(Extrait du document)

═══

Cette critique du naturalisme finaliste rend rationnellement illégitime toute tentative de naturaliser les valeurs pratiques : les jugements de réalités ne sont pas et ne peuvent prétendre être des jugements de valeur et vice versa. Or l’illusion idéologique consiste toujours à fusionner ces deux types de jugements afin d’inscrire à tort les valeurs dans le champs de la vérité objectivement connaissable ; c’est dire que l’illusion consiste toujours à prendre ses désirs pour la réalité et à considérer que ce qu’on estime souhaitable est au fondement de ce qui est et peut objectivement être. L’idéalisme volontariste est l’autre volet du finalisme naturaliste. Nous devons poursuivre ce que nous désirons, car ce que nous poursuivons est déjà programmé dans l’enchaînement des phénomènes naturels commandés par des causes finales objectives : ce que nous voulons est nécessaire.

═══

(Données fournies)
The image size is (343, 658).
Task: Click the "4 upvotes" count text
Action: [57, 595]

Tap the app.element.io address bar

═══

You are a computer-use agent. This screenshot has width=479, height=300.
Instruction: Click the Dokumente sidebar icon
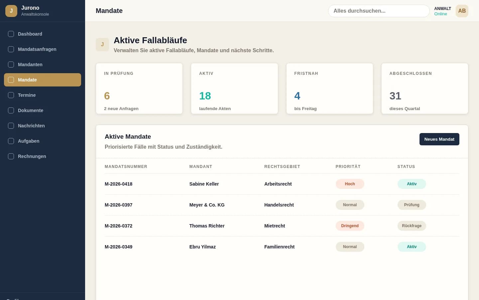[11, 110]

═══

(À faire)
Pour chacune des affirmations suivantes, indiquez par oui ou par non si elle concorde avec l'extrait sur le naturalisme finaliste, en citant à l'identique les mots du texte qui tranchent.
1. Les jugements de réalité peuvent prétendre être des jugements de valeur.
2. L'idéalisme volontariste est présenté comme l'autre volet du finalisme naturaliste.
3. L'illusion idéologique consiste à séparer les jugements de réalité et les jugements de valeur.

(Résultat)
1. Non : « les jugements de réalités ne sont pas et ne peuvent prétendre être des jugements de valeur et vice versa »
2. Oui : « L’idéalisme volontariste est l’autre volet du finalisme naturaliste. »
3. Non : « l’illusion idéologique consiste toujours à fusionner ces deux types de jugements »